Segment Start: WORKING DATA

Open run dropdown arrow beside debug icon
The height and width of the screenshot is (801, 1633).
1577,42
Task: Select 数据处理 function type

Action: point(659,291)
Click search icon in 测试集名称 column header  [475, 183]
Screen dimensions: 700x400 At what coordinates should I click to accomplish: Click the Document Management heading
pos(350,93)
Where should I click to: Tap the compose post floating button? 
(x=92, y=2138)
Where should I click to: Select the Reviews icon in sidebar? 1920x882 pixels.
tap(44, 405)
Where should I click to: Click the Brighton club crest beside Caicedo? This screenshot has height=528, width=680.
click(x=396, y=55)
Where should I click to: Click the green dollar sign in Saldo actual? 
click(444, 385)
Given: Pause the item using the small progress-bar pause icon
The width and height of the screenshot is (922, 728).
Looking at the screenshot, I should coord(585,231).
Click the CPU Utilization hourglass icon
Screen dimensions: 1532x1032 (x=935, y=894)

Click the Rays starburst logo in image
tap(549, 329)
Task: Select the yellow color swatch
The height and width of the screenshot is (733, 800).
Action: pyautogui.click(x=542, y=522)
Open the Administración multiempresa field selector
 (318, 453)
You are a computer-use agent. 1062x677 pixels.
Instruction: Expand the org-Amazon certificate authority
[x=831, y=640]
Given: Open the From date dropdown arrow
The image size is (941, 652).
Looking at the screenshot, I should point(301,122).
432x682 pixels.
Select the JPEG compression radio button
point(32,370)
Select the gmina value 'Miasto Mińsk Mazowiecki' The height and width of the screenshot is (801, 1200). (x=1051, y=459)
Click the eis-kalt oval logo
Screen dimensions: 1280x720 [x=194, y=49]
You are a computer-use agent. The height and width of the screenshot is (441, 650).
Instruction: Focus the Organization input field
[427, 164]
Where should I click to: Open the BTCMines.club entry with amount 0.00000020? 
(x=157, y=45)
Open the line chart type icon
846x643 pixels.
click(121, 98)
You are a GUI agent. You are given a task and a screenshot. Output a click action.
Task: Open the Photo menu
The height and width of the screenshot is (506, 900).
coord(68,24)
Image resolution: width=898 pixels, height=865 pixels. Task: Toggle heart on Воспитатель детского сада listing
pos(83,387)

Segment End: WORKING DATA

_TASK TO COMPLETE_. The data given before this task must be transcribed exactly and in full.

_SOLUTION TO THIS TASK_.
Open run dropdown arrow beside debug icon
The height and width of the screenshot is (801, 1633).
1577,42
Task: Select 数据处理 function type

Action: point(659,291)
Click search icon in 测试集名称 column header  [475, 183]
Screen dimensions: 700x400 At what coordinates should I click to accomplish: Click the Document Management heading
pos(350,93)
Where should I click to: Tap the compose post floating button? 
(x=92, y=2138)
Where should I click to: Select the Reviews icon in sidebar? 1920x882 pixels.
tap(44, 405)
Where should I click to: Click the Brighton club crest beside Caicedo? This screenshot has height=528, width=680.
click(x=396, y=55)
Where should I click to: Click the green dollar sign in Saldo actual? 
click(444, 385)
Given: Pause the item using the small progress-bar pause icon
The width and height of the screenshot is (922, 728).
Looking at the screenshot, I should coord(585,231).
Click the CPU Utilization hourglass icon
Screen dimensions: 1532x1032 (x=935, y=894)

Click the Rays starburst logo in image
tap(549, 329)
Task: Select the yellow color swatch
The height and width of the screenshot is (733, 800).
Action: pyautogui.click(x=542, y=522)
Open the Administración multiempresa field selector
 (318, 453)
You are a computer-use agent. 1062x677 pixels.
Instruction: Expand the org-Amazon certificate authority
[x=831, y=640]
Given: Open the From date dropdown arrow
The image size is (941, 652).
Looking at the screenshot, I should point(301,122).
432x682 pixels.
Select the JPEG compression radio button
point(32,370)
Select the gmina value 'Miasto Mińsk Mazowiecki' The height and width of the screenshot is (801, 1200). (x=1051, y=459)
Click the eis-kalt oval logo
Screen dimensions: 1280x720 [x=194, y=49]
You are a computer-use agent. The height and width of the screenshot is (441, 650).
Instruction: Focus the Organization input field
[427, 164]
Where should I click to: Open the BTCMines.club entry with amount 0.00000020? 
(x=157, y=45)
Open the line chart type icon
846x643 pixels.
click(121, 98)
You are a GUI agent. You are given a task and a screenshot. Output a click action.
Task: Open the Photo menu
The height and width of the screenshot is (506, 900).
coord(68,24)
Image resolution: width=898 pixels, height=865 pixels. Task: Toggle heart on Воспитатель детского сада listing
pos(83,387)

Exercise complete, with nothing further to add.